In this exercise, print only the lines from the line with "Where should I click to: Click" to the last line of the data below, inclusive. Any pictures should be left out.

* * * * *

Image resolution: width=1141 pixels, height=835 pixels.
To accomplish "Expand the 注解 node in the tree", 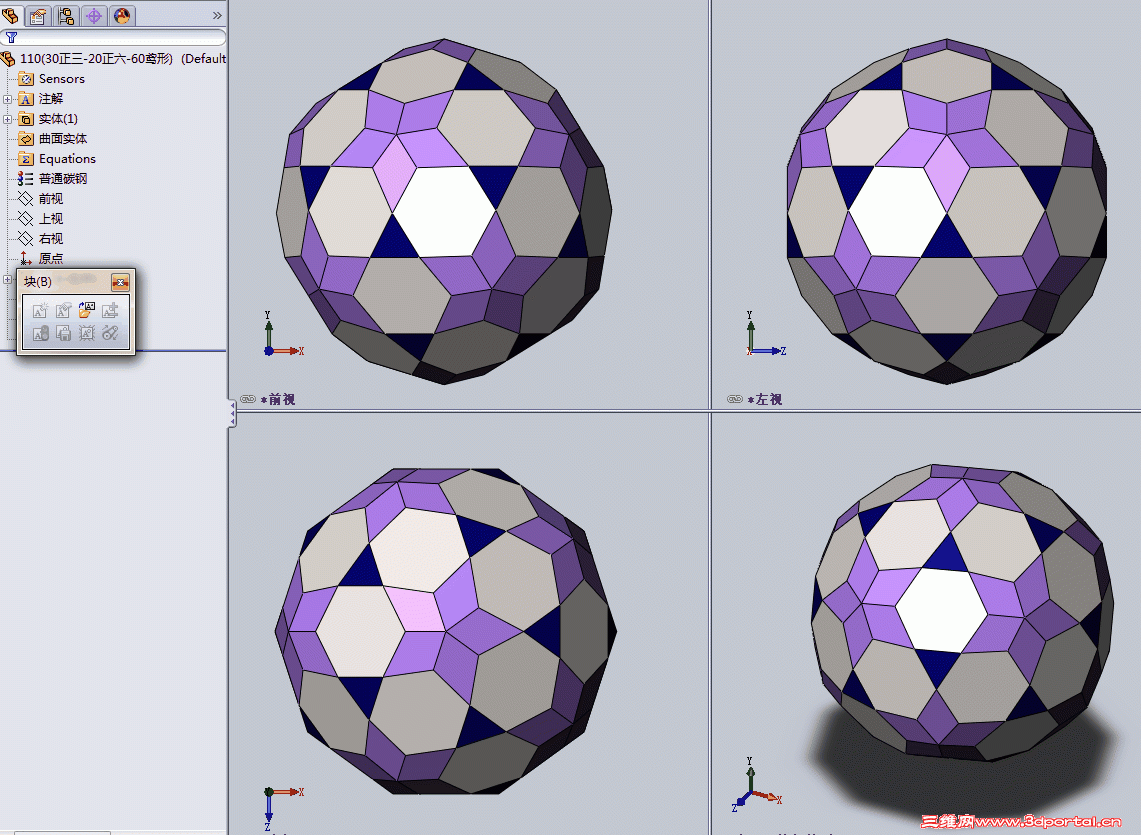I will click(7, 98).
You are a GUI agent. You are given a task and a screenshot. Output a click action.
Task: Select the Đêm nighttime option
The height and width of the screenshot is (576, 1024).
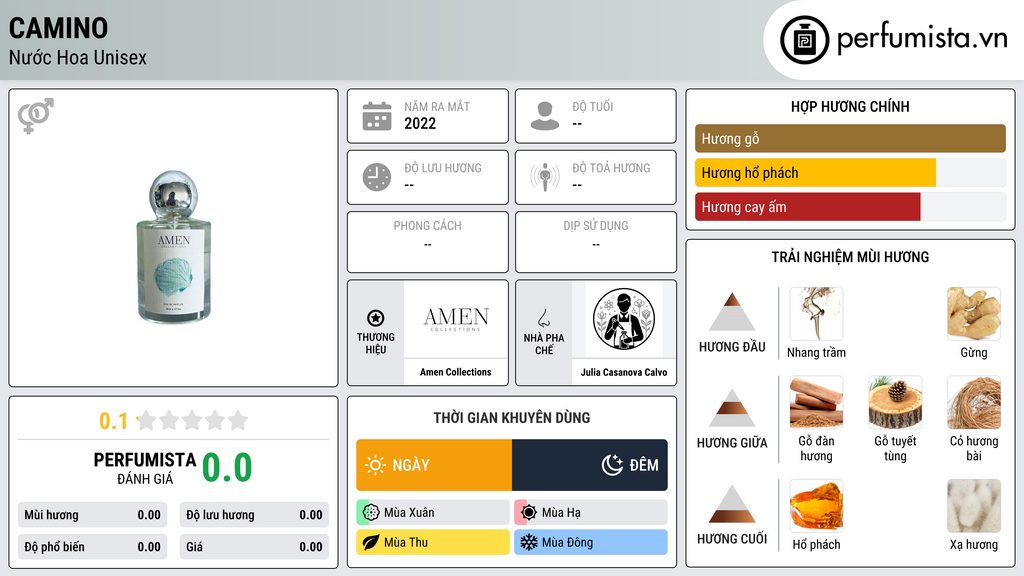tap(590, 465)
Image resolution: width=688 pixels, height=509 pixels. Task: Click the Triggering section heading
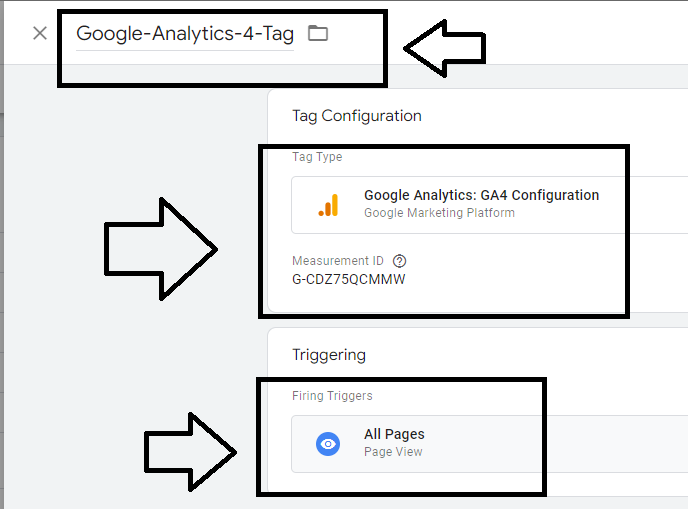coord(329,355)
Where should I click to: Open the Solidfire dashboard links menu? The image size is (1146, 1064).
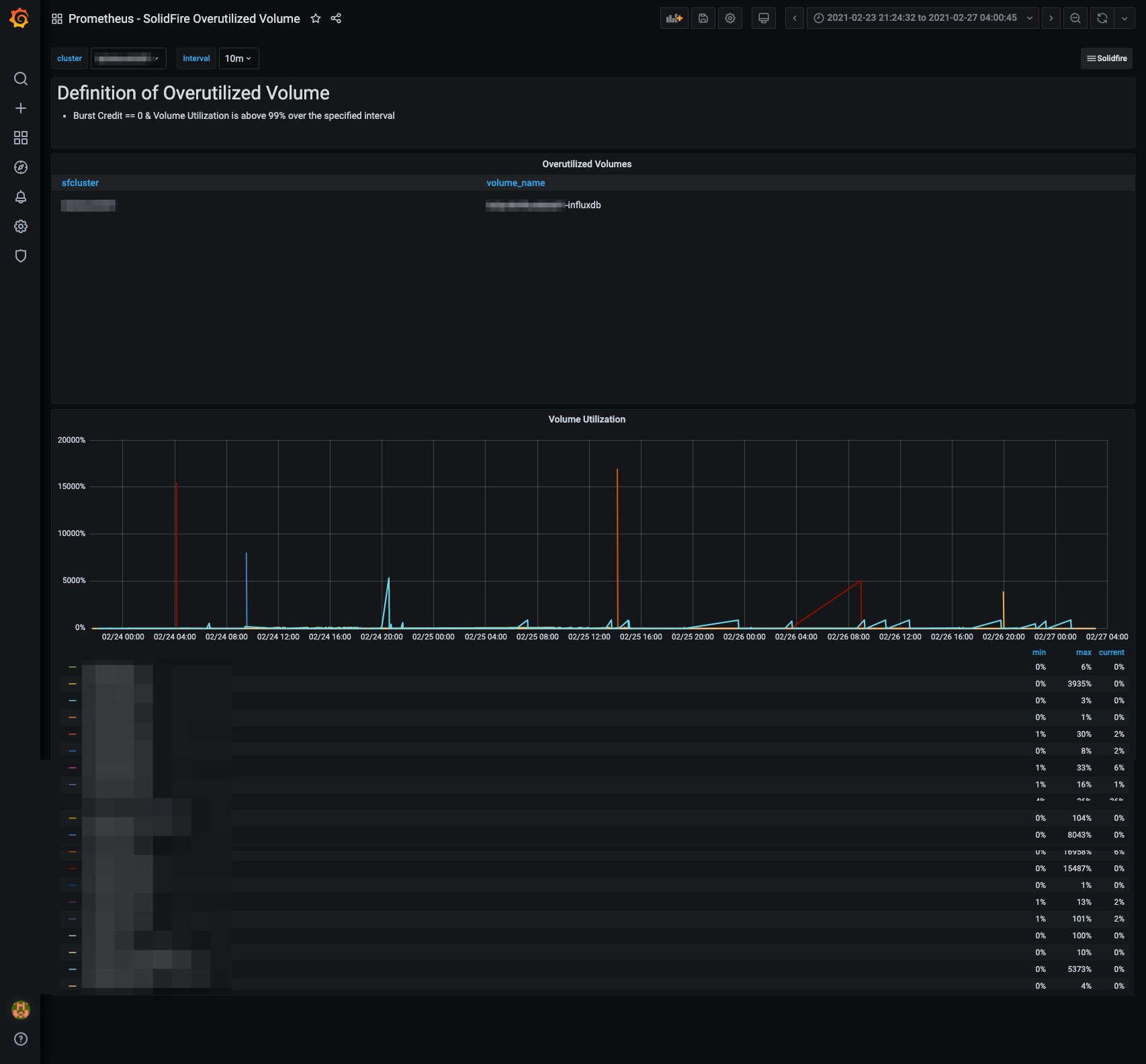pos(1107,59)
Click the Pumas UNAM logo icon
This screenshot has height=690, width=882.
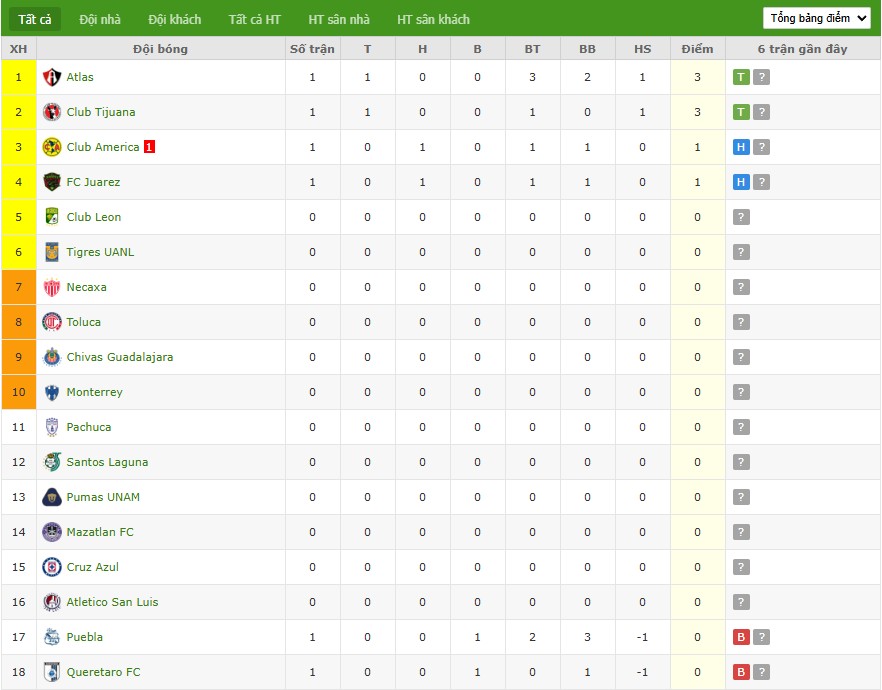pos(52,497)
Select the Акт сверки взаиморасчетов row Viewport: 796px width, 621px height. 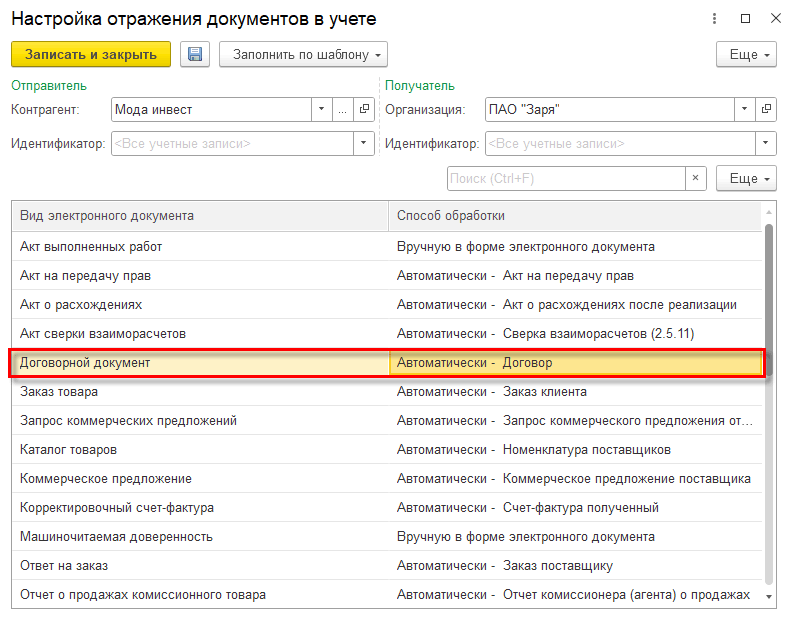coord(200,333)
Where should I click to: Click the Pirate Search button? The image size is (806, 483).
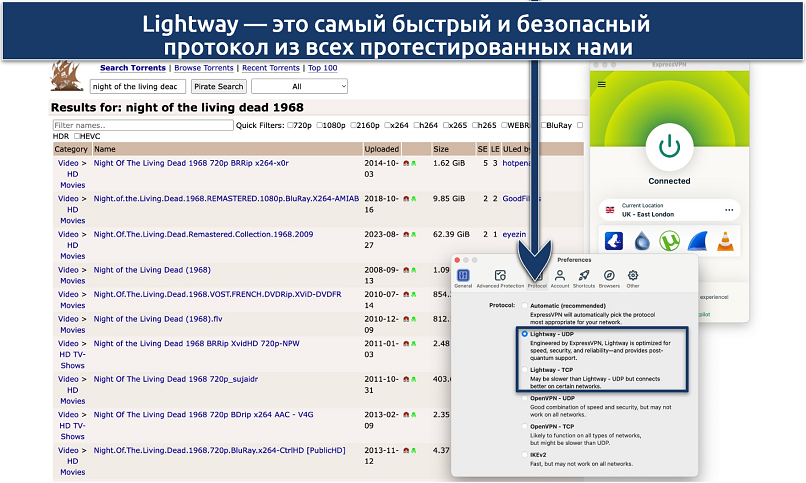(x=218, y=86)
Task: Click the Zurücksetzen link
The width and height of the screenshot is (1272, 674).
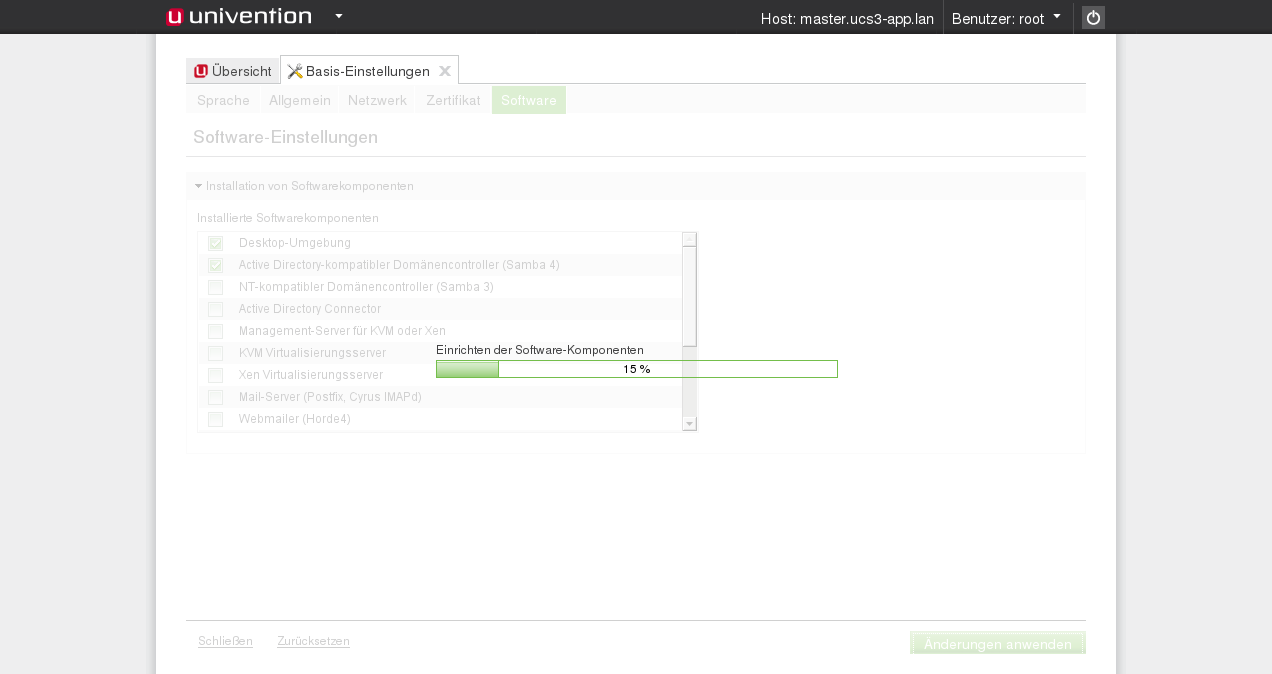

* * * * *

### EXERCISE RESPONSE
Where should I click to: Click the Pirate Search button? The image size is (806, 483).
(x=218, y=86)
Task: Click the Zurücksetzen link
The width and height of the screenshot is (1272, 674).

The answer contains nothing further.